Others involved in the event have also raised alarms in Washington. The Beijing company Topsec, which helps organize Tianfu, allegedly provides hacking training, services, and recruitment for the government and has employed nationalist hackers, according to US officials.
The company is linked to cyber-espionage campaigns including the 2015 hack of the US insurance giant Anthem, a connection that was accidentally exposed when hackers used the same server to try to break into a US military contractor and to host a Chinese university hacking competition.
Other organizers and sponsors include NSFocus, which grew directly out of the earliest Chinese nationalist hacker movement called the Green Army, and Venus Tech, a prolific Chinese military contractor that has been linked to offensive hacking.
One other Tianfu organizer, the state-owned Chinese Electronics Technology Group, has a surveillance subsidiary called Hikvision, which provides “Uyghur analytics” and facial recognition tools to the Chinese government. It was added to a US trade blacklist in 2019.

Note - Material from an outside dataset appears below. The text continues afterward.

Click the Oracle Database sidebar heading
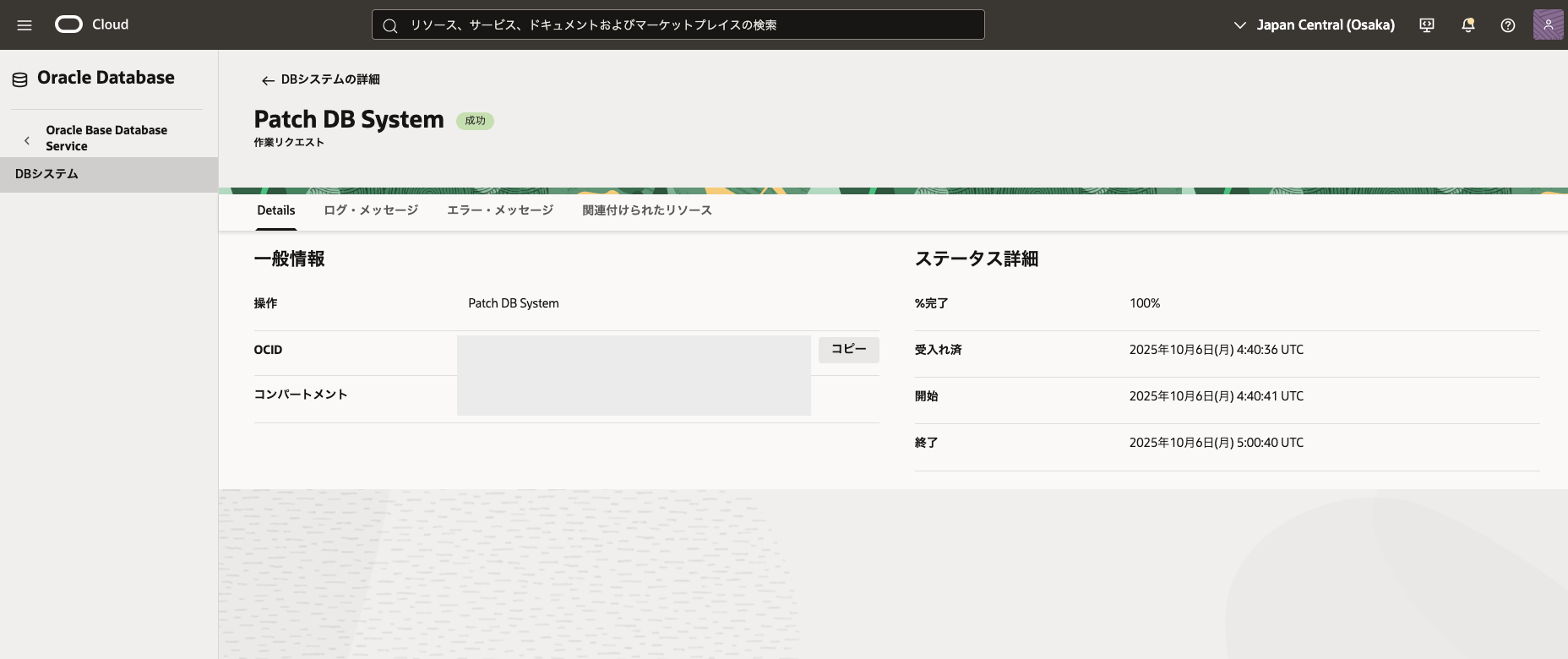Viewport: 1568px width, 659px height. click(106, 78)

Neither the Tianfu Cup nor its organizers returned repeated requests for comment.
US experts say the links between the event and Chinese intelligence are clear, however.
“I think it is not only a venue for China to get zero-days but it’s also a big recruiting venue,” says Scott Henderson, an analyst on the cyber espionage team at FireEye, a major security company based in California.

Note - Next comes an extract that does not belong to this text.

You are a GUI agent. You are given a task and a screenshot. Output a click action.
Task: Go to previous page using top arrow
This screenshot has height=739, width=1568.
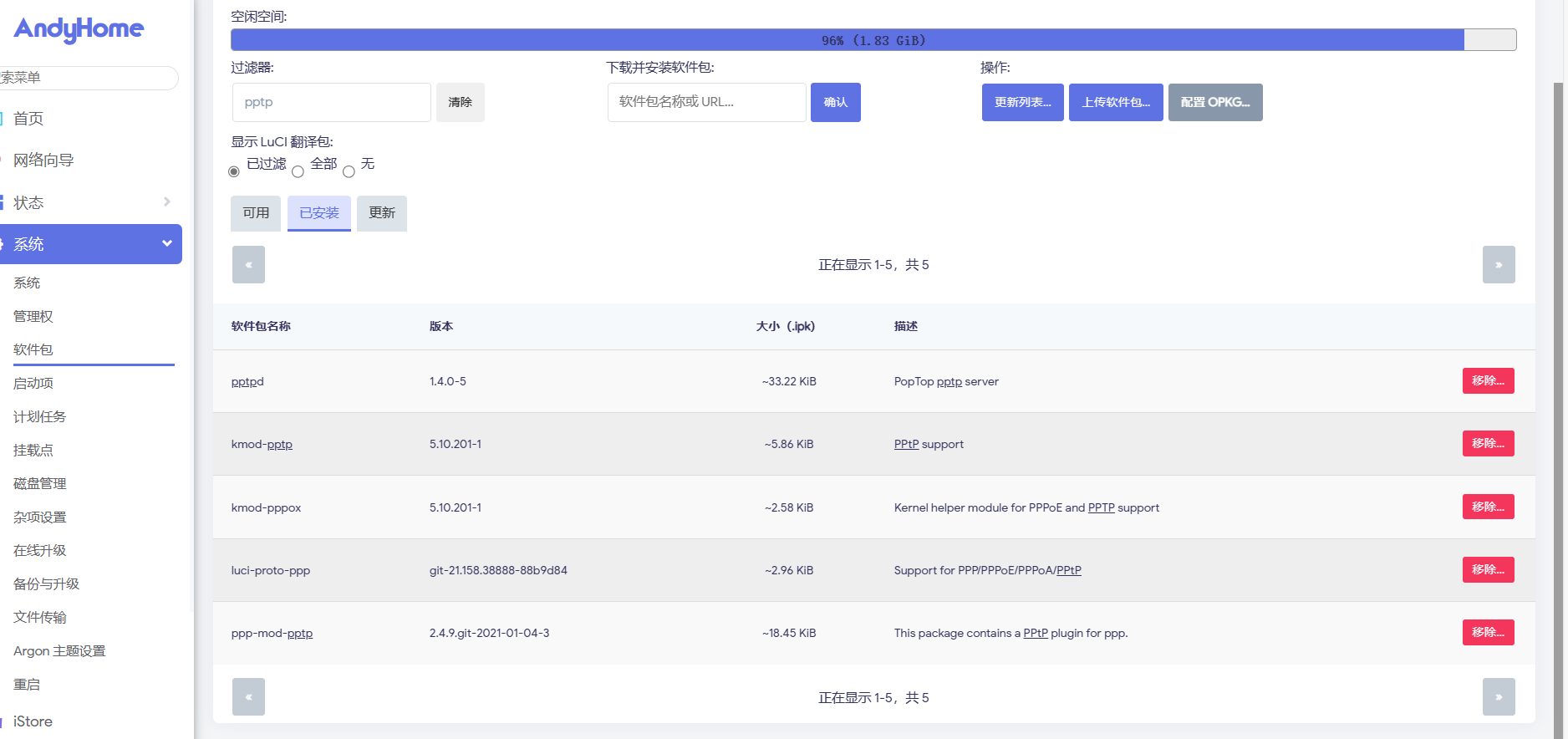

Tianfu’s links to Uyghur surveillance and genocide show that getting early access to bugs can be a powerful weapon. In fact, the “reckless” hacking spree that Chinese groups launched against Microsoft Exchange in early 2021 bears some striking similarities.
In that case, a Taiwanese researcher uncovered the security flaws and passed them to Microsoft, which then privately shared them with security partners. But before a fix could be released, Chinese hacking groups started exploiting the flaw all around the world. Microsoft, which was forced to rush out a fix two weeks earlier than planned, is investigating the potential that the bug was leaked.
These bugs are incredibly valuable, not just in financial terms, but in their capacity to create an open window for espionage and oppression.
Google researcher Ian Beer said as much in the original report detailing the exploit chain. “I shan’t get into a discussion of whether these exploits cost $1 million, $2 million, or $20 million,” he wrote. “I will instead suggest that all of those price tags seem low for the capability to target and monitor the private activities of entire populations in real time.”